Sofora controlla il 51% di Nortel Inversora, veicolo a cui fa capo il 55% di Telecom Argentina.

Se per altri due anni e mezzo la vendita ad un terzo acquirente non si perfeziona, Fintech corrisponderà 175 milioni di dollari a Telecom Italia che beneficerà, inoltre, di una call option per il riacquisto della quota già venduta.

Telecom Italia, infine, ha ottenuto già nel contratto del 2014 la garanzia di esatta esecuzione del contratto con Fintech, nella forma di un pegno di un titolo di ammontare pari a 600,6 milioni di dollari.

Il mercato non sembra infatti preoccupato dallo stop alla cessione di Telecom Argentina: il titolo Telecom Italia, dopo pochi minuti dall'avvio delle contrattazioni guadagna lo 0,95%, a 1,06 euro, avendo toccato un massimo di 1,0640 euro.

Secondo quanto si legge in una nota di Icbpi, "il responso negativo dell'authority rischia di prolungare ulteriormente i tempi per l'uscita di Telecom Italia dall'Argentina.

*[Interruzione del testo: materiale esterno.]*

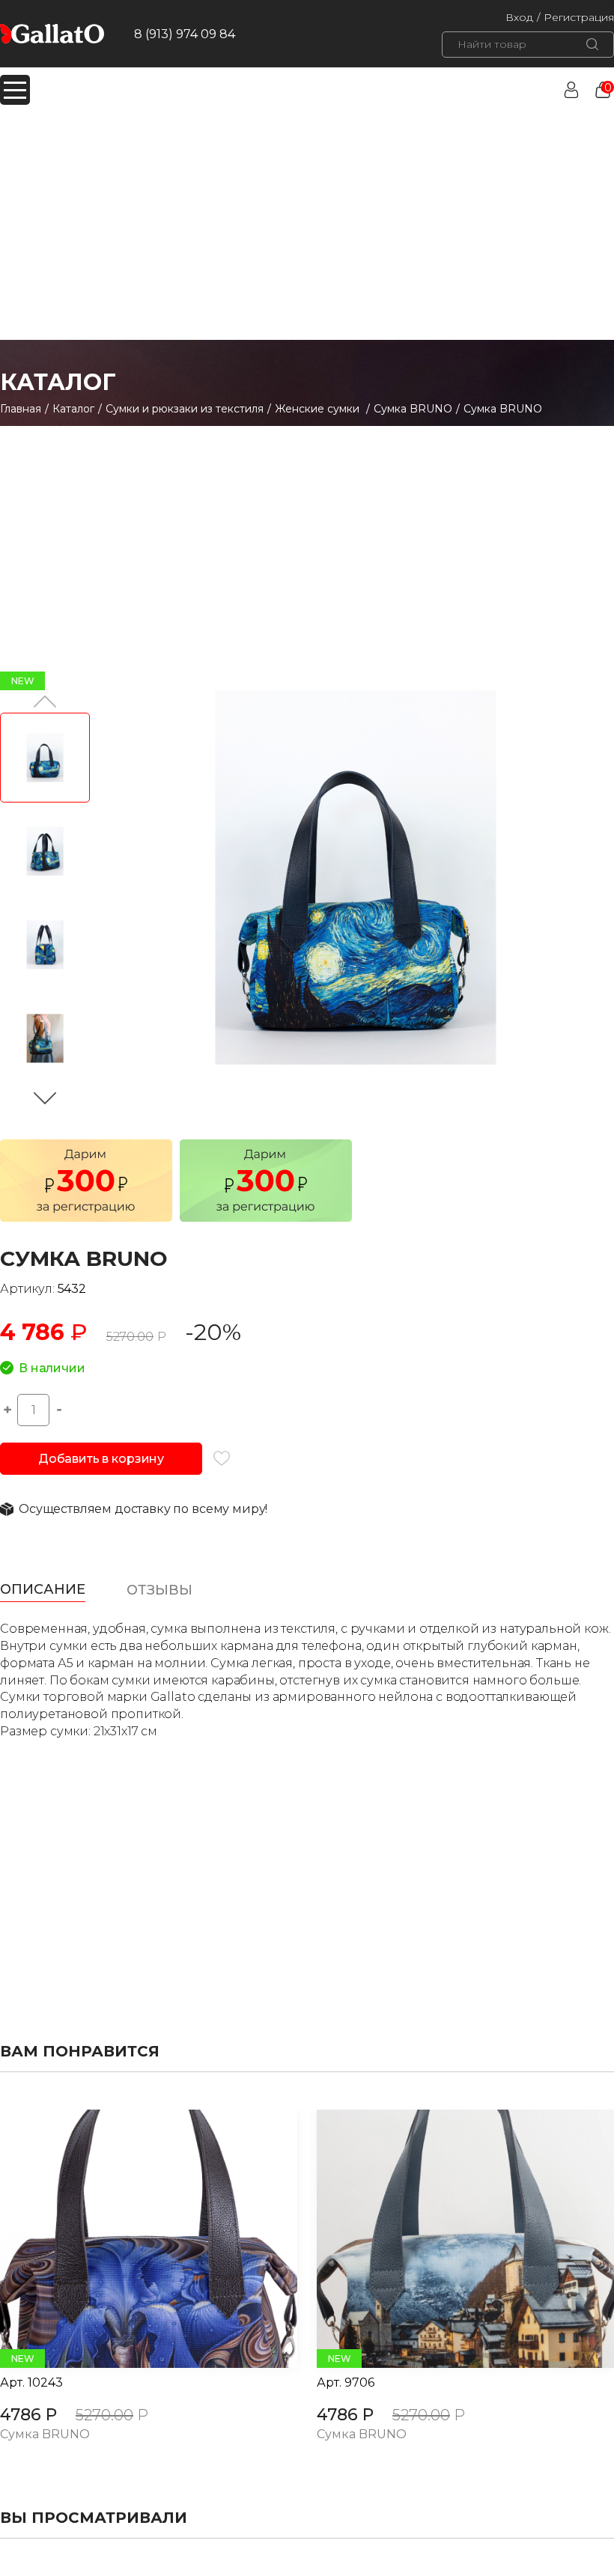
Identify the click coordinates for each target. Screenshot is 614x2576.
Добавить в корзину (101, 1459)
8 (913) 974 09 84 (184, 34)
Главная (20, 408)
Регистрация (579, 17)
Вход (519, 17)
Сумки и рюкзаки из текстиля (185, 408)
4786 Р (28, 2415)
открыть (131, 2239)
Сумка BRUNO (413, 408)
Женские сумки (318, 408)
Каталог (73, 408)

La società italiana si è, però, tutelata con la possibilità di esercitare il riacquisto della quota di minoranza già ceduta, con la possibilità di applicare una penale qualora non riuscisse a perfezionare la vendita a un terzo, entro due anni e mezzo, rispetto al corrispettivo minimo".

L'Aftic motiva il proprio verdetto affermando che Fintech "non è in grado di gestire e prendere il controllo dei servizi e dell'infrastruttura di Telecom Argentina. Fintech non ha dimostrato di avere né esperienza né competenza".

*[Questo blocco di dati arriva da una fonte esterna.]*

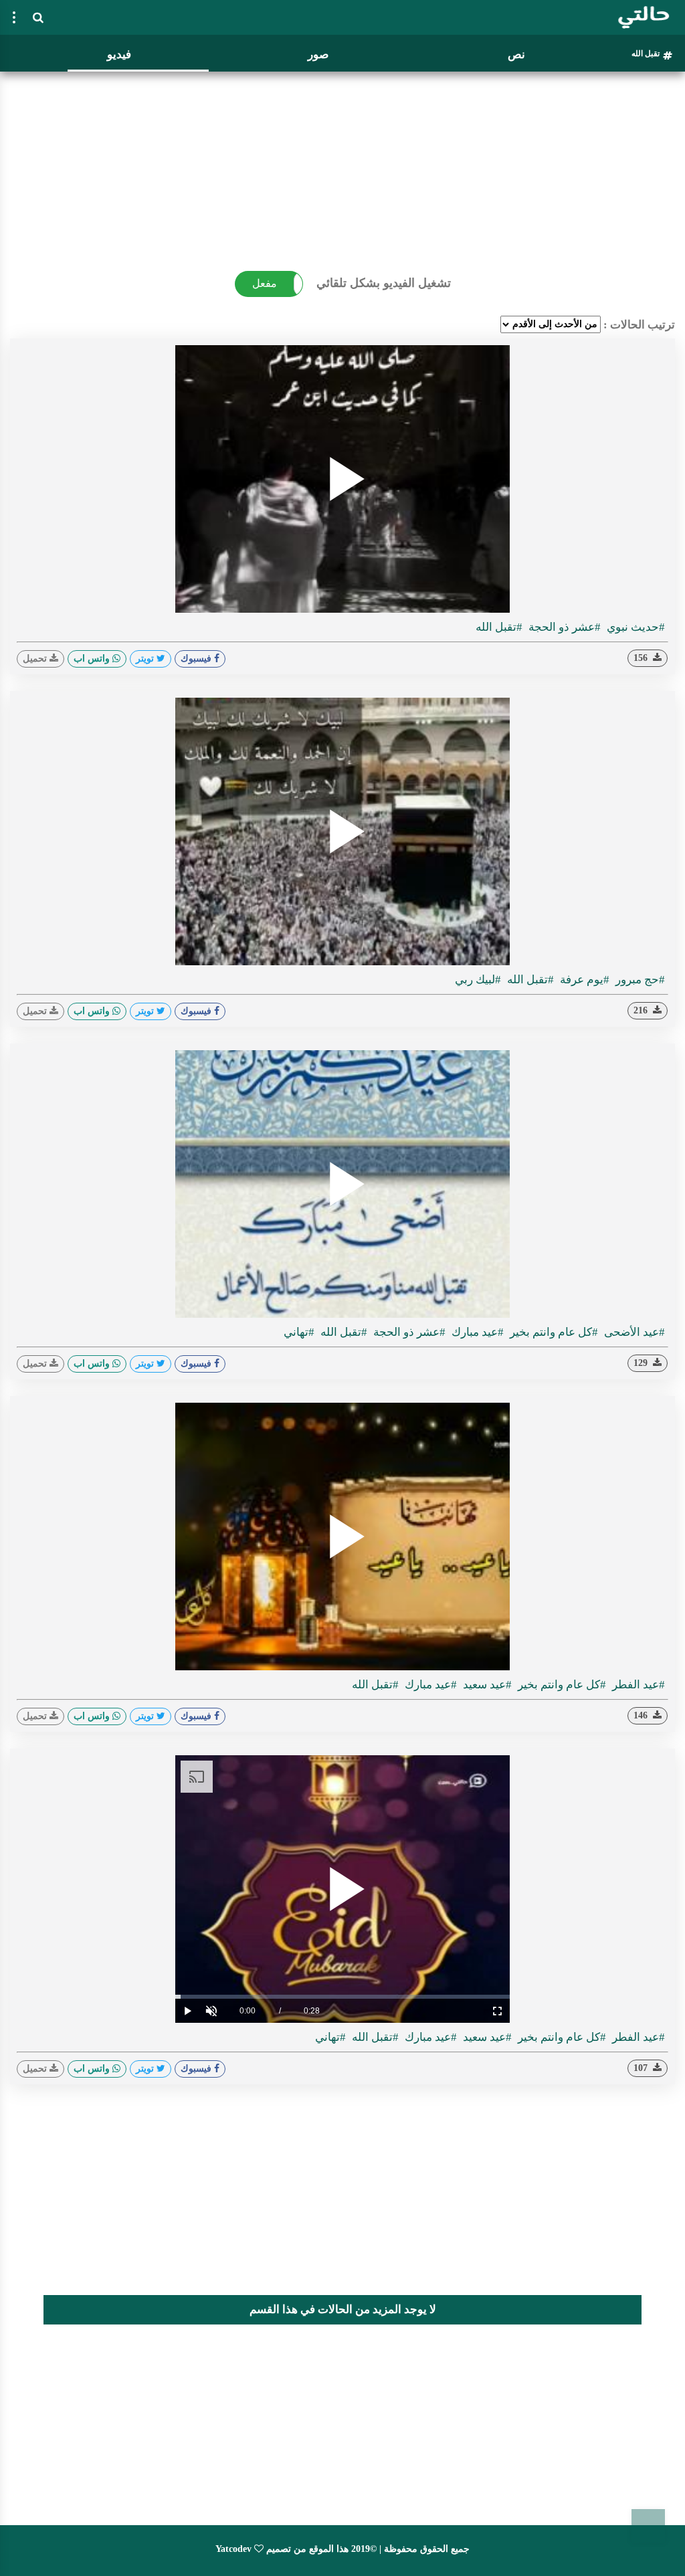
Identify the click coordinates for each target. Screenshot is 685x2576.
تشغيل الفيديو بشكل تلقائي (383, 283)
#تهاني (299, 1332)
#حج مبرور (639, 979)
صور (318, 54)
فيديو (119, 54)
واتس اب (93, 659)
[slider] (342, 1997)
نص (516, 54)
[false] (14, 17)
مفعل (264, 283)
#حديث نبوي (634, 627)
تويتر (146, 659)
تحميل (36, 659)
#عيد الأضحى (633, 1332)
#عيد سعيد (486, 1684)
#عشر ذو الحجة (563, 627)
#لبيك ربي (478, 979)
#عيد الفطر (637, 1684)
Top (648, 2526)
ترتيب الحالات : (639, 324)
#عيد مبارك (476, 1332)
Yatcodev (233, 2549)
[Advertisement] (342, 170)
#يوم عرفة (583, 979)
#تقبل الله (499, 627)
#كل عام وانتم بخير (552, 1332)
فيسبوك (197, 659)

Siglato il 13 novembre 2013, il contratto di compravendita di Telecom Argentina è stato prorogato una prima volta all'1 settembre 2014, una seconda al successivo 25 settembre e una terza al 24 ottobre dell'anno scorso. Il giorno seguente venne annunciato che Fintech acquistava solo il 17% di Sofora per 216 milioni di dollari.

Per la cessione della parte restante si attendeva, appunto, il via libera dell'authority che, all'epoca, si stimava sarebbe arrivato nell'arco di due anni e mezzo.